### Assigned task
Copy each line of the records below that has "click" in it.

### Information given
****************************************

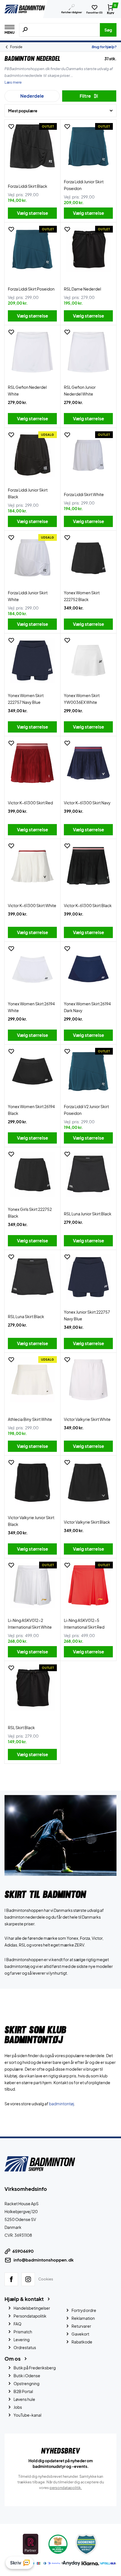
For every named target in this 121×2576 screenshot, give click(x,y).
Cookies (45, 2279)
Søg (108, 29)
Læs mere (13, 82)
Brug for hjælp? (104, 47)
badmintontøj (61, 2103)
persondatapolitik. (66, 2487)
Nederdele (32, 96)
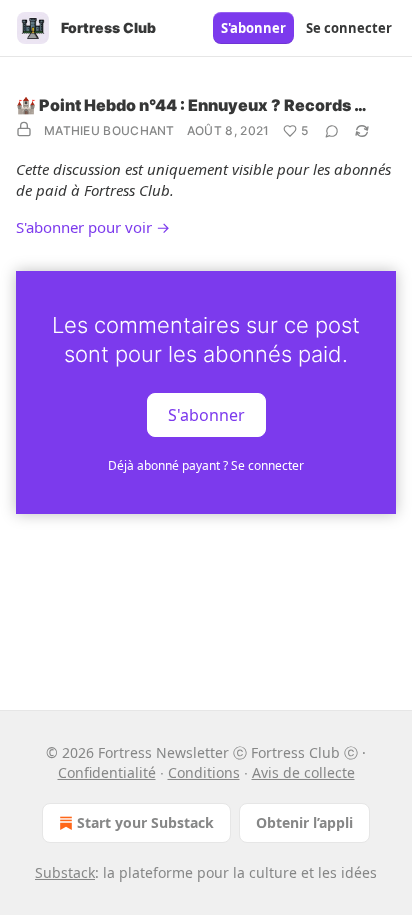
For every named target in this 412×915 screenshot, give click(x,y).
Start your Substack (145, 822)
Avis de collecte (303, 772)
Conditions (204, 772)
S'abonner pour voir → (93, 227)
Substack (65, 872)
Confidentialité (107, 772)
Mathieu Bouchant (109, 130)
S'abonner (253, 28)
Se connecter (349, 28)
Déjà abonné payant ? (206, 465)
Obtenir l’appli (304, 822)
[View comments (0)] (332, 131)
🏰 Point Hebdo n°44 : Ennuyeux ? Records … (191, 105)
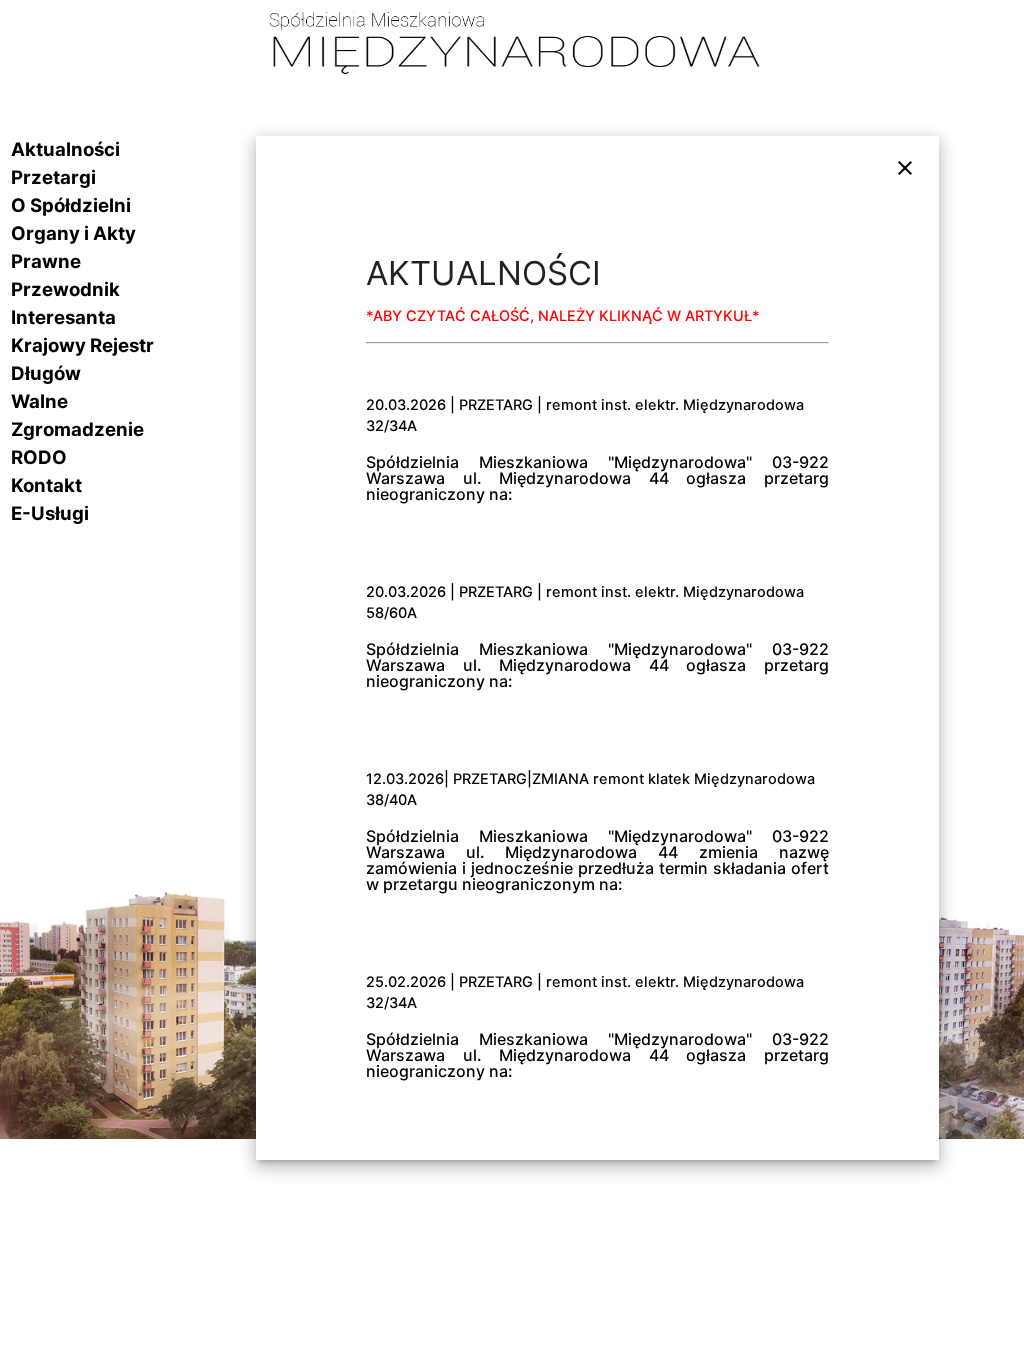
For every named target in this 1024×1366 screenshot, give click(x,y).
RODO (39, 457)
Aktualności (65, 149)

****************************************

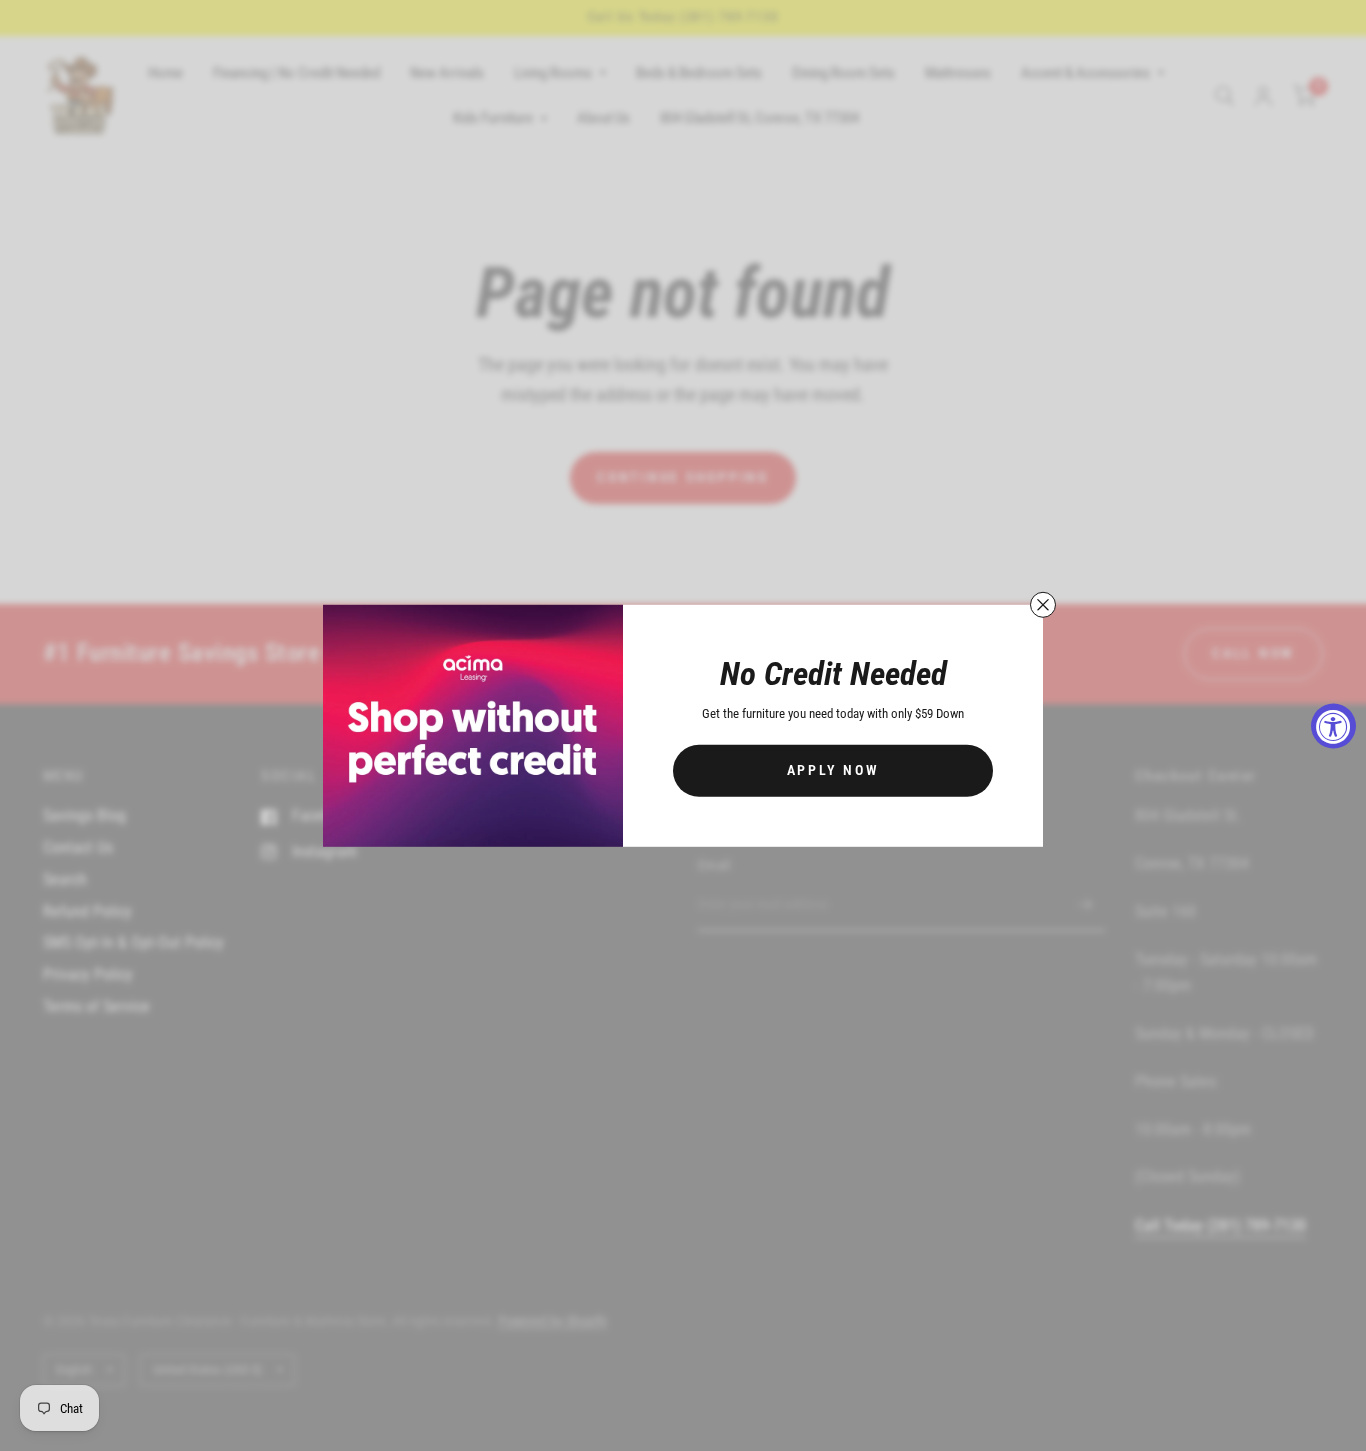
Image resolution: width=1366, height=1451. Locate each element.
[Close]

****************************************

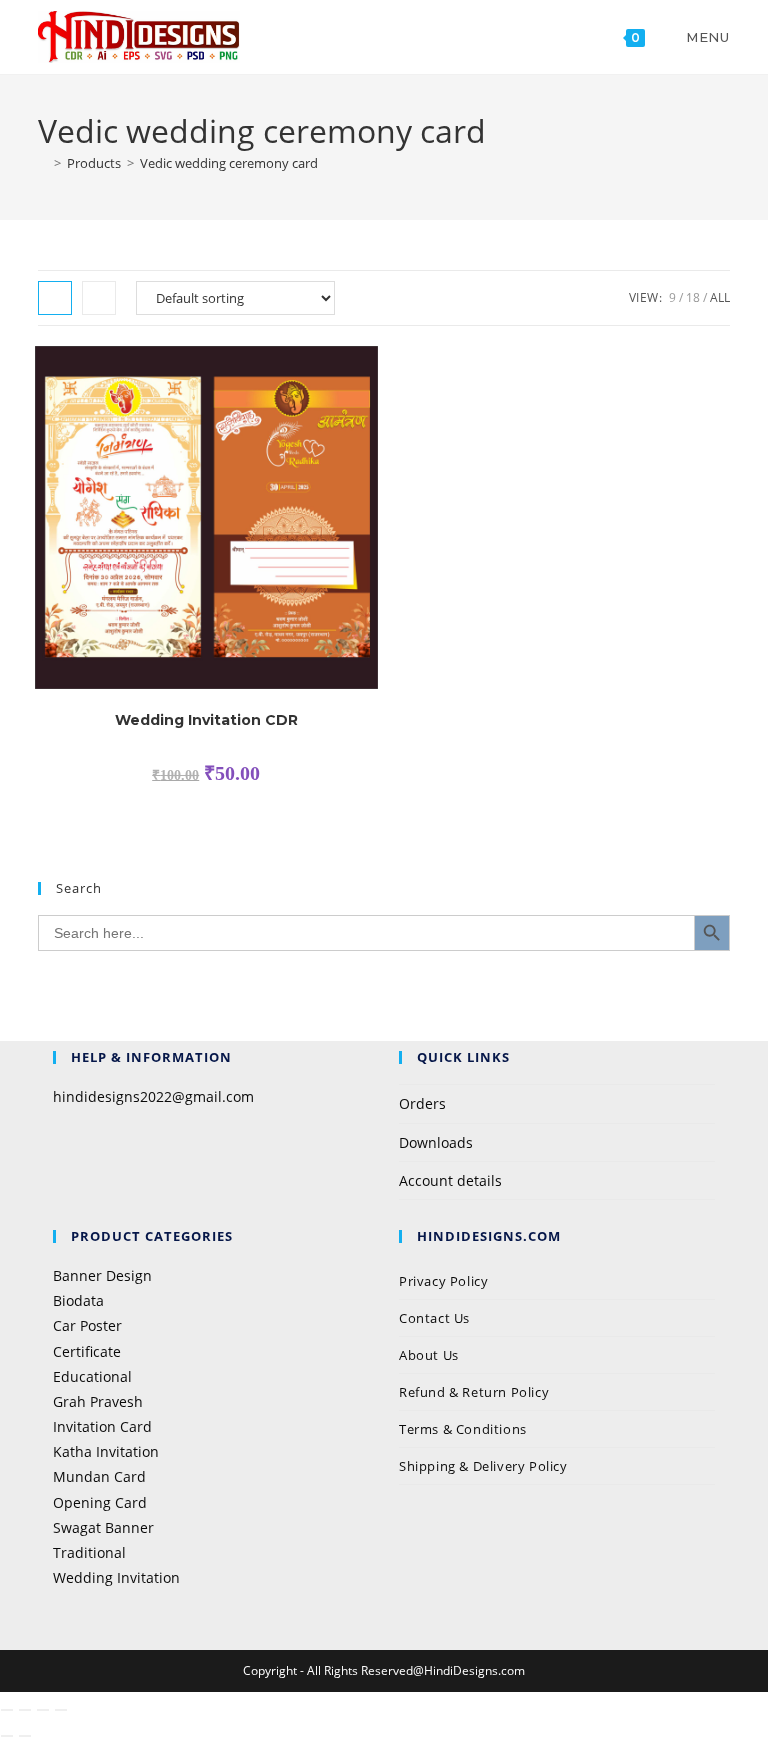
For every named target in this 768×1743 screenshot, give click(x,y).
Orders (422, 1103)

****************************************

### Solution to the exercise
For every named target in this 121×2576 screenshot, give click(x,y).
For every named target in this 412×915 screenshot, give click(x,y).
For every named target in this 1024×1366 screenshot, give click(x,y).
For every named target in this 768×1743 screenshot, give click(x,y).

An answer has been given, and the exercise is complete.